Cybersec is a thankless job: expanding workload and shrinking pay packet

· ai security · Source ↗

TLDR

  • Harvey Nash survey: 71% of cybersecurity professionals saw no pay increase in 2025 despite mounting AI-driven threats and growing workload.

Key Takeaways

  • UK was worst: 77% of security staff got no raise; global average was 71% stagnant, vs. 45% of all tech workers receiving increases.
  • DevOps peaked at 56% receiving raises; even AI/ML and infrastructure teams outpaced security on compensation.
  • Harvey Nash CIO Ankur Anand: boards grow complacent when teams prevent incidents, cutting the visible justification for pay increases.
  • AI is expanding the threat surface and erasing entry-level roles simultaneously, creating a structural squeeze at both ends of the career pipeline.
  • 24% of security professionals staying in current roles admit they lack confidence they’d find anything better, signaling a trapped workforce.
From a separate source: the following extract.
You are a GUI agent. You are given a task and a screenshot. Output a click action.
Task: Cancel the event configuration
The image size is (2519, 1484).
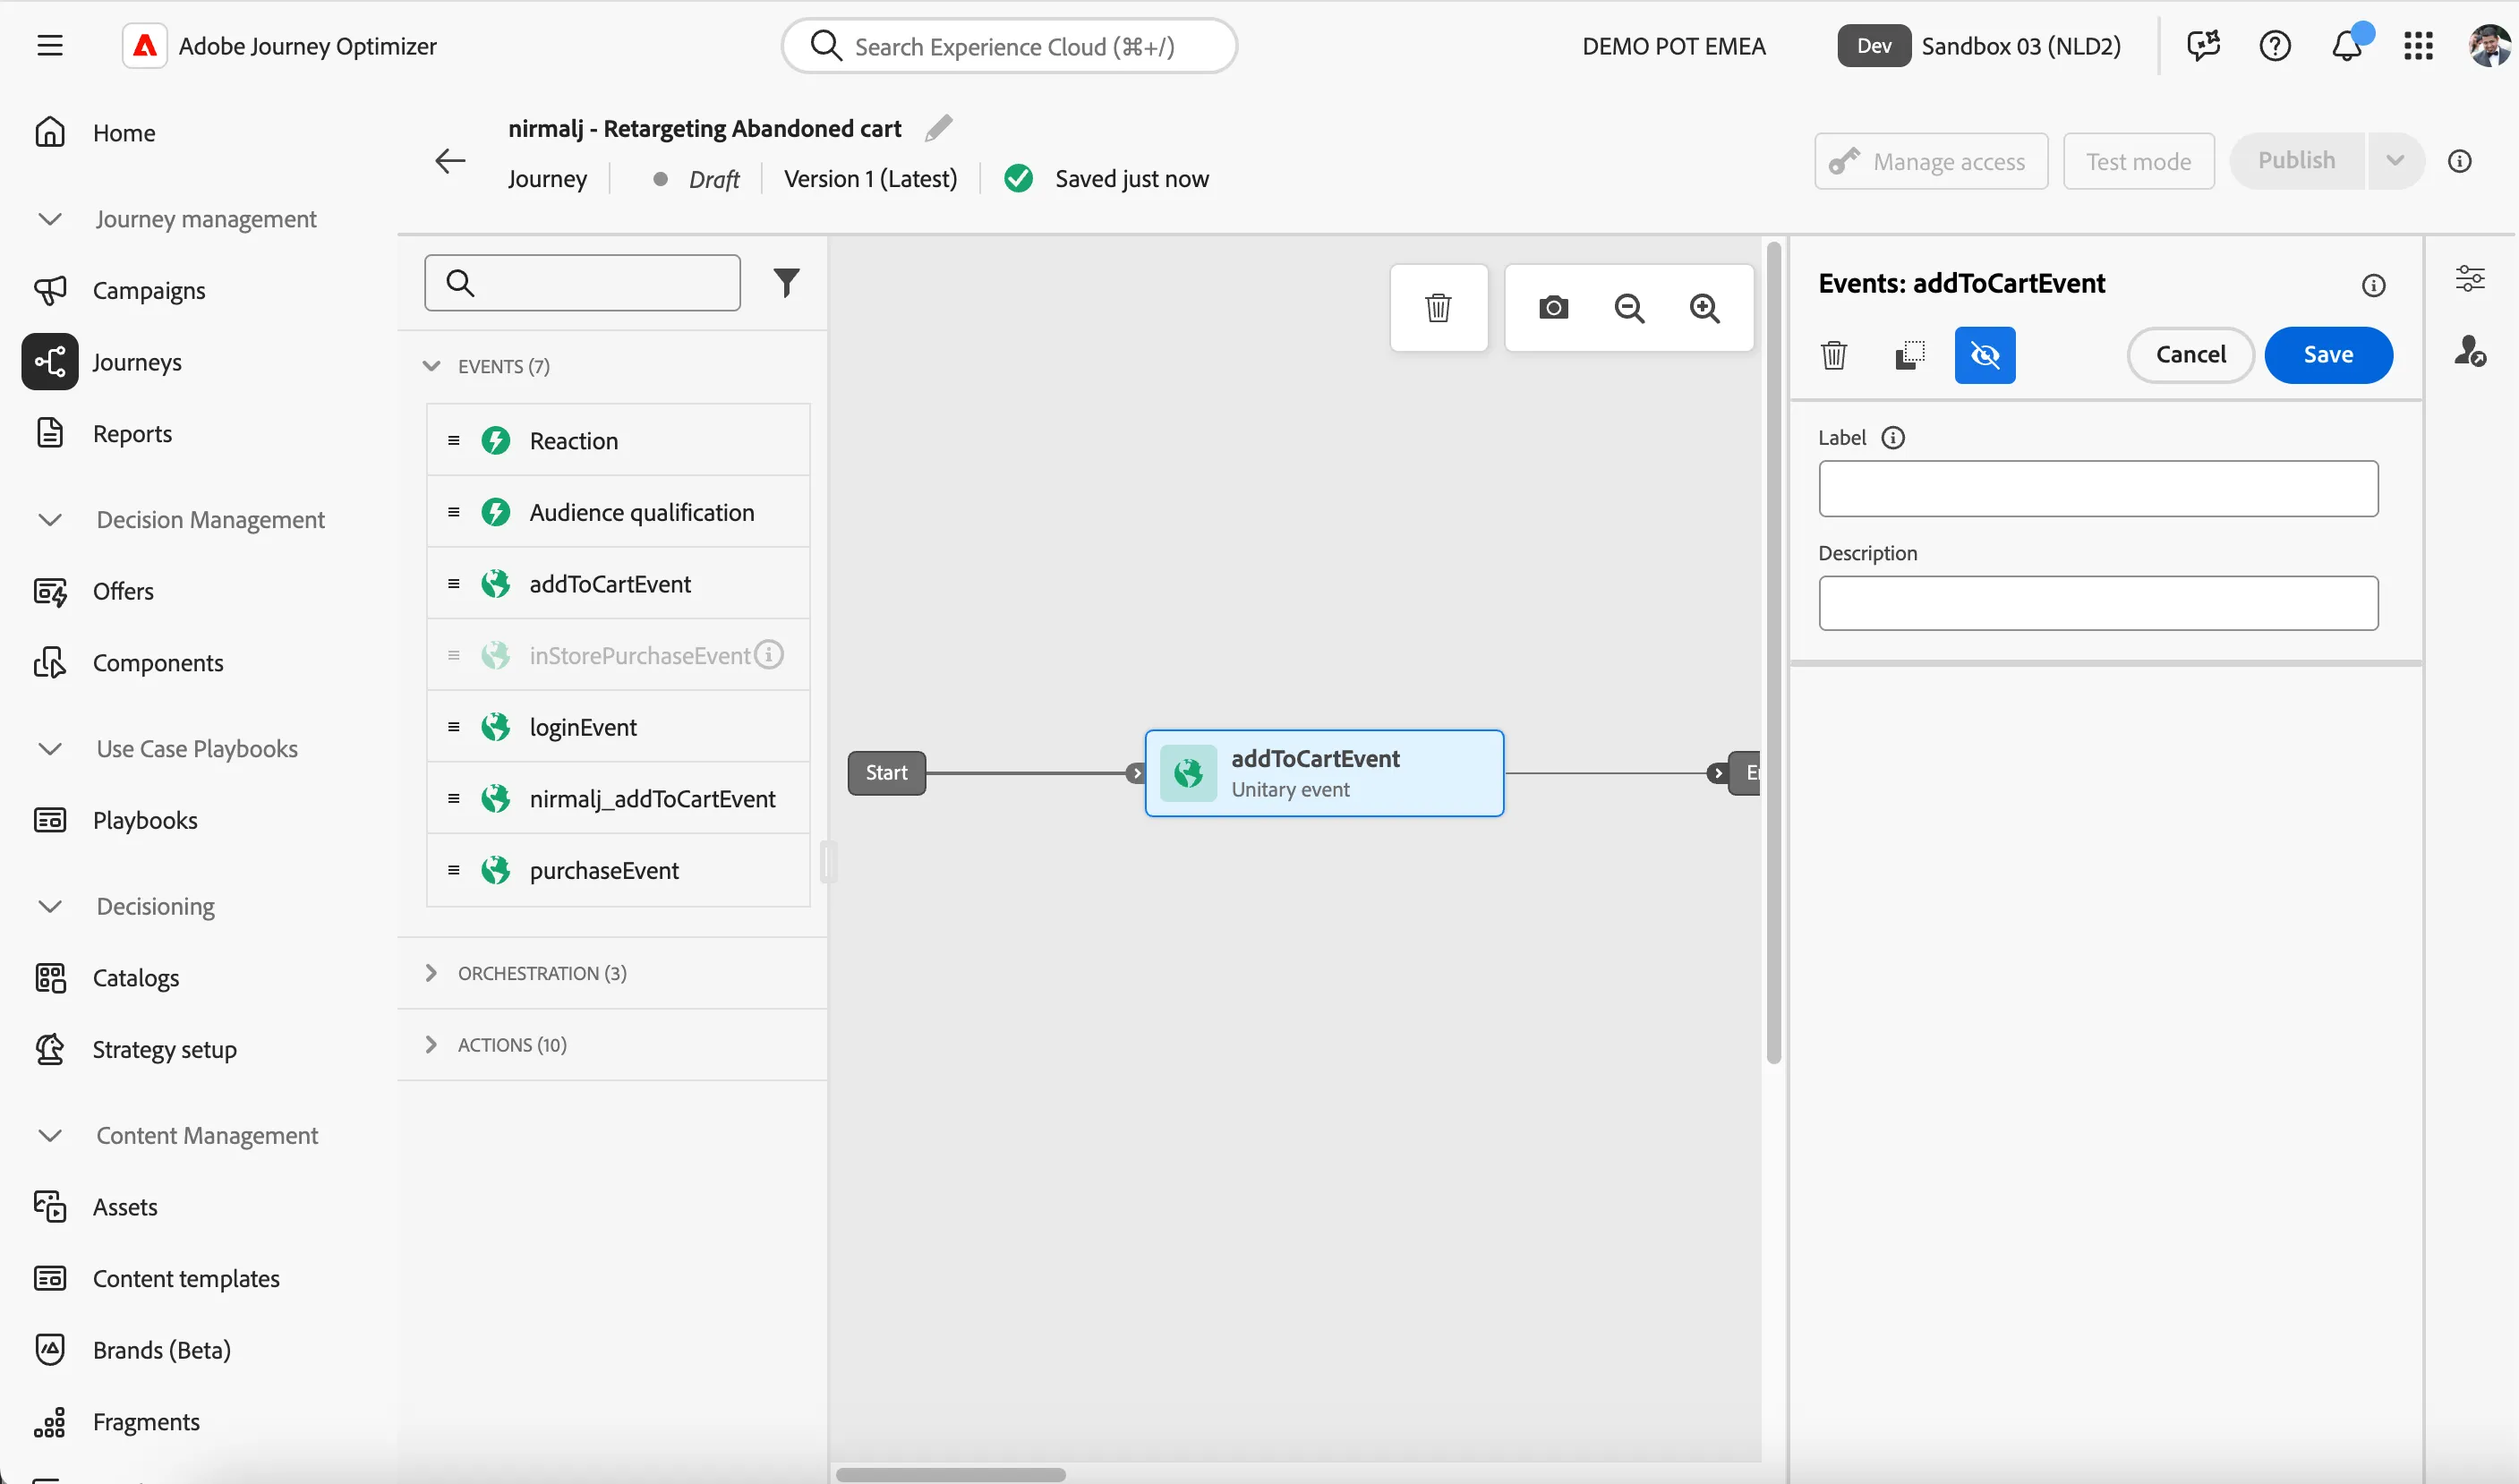click(2190, 355)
Hacker News Comment Review

  • Consensus: cybersecurity is treated as a cost center like waste management, not a strategic capability, and boards only notice it when it fails.
  • Commenters point to structural incentive failures: breach penalties in the US are so weak (credit monitoring letters) that companies have little reason to invest in prevention or talent retention.
  • A countervailing view: the AI-driven skiddie surge and rising compromise rates will force a reckoning, with potential for a high-profile breach to shock organizations into treating security as strategic.

Notable Comments

  • @fulafel: SOC roles chasing false positives, CISO jobs with accountability but no power to fix insecure legacy infrastructure – the career paths are structurally broken.
  • @lenerdenator: “Show me the incentives, and I’ll show you the outcomes” – breach penalties are effectively zero, so the investment case for security talent never closes.
  • @a34729t: Anthropic and Claude are well-positioned to absorb SAST, DAST, and supply chain analysis as AI writes more production code at large companies.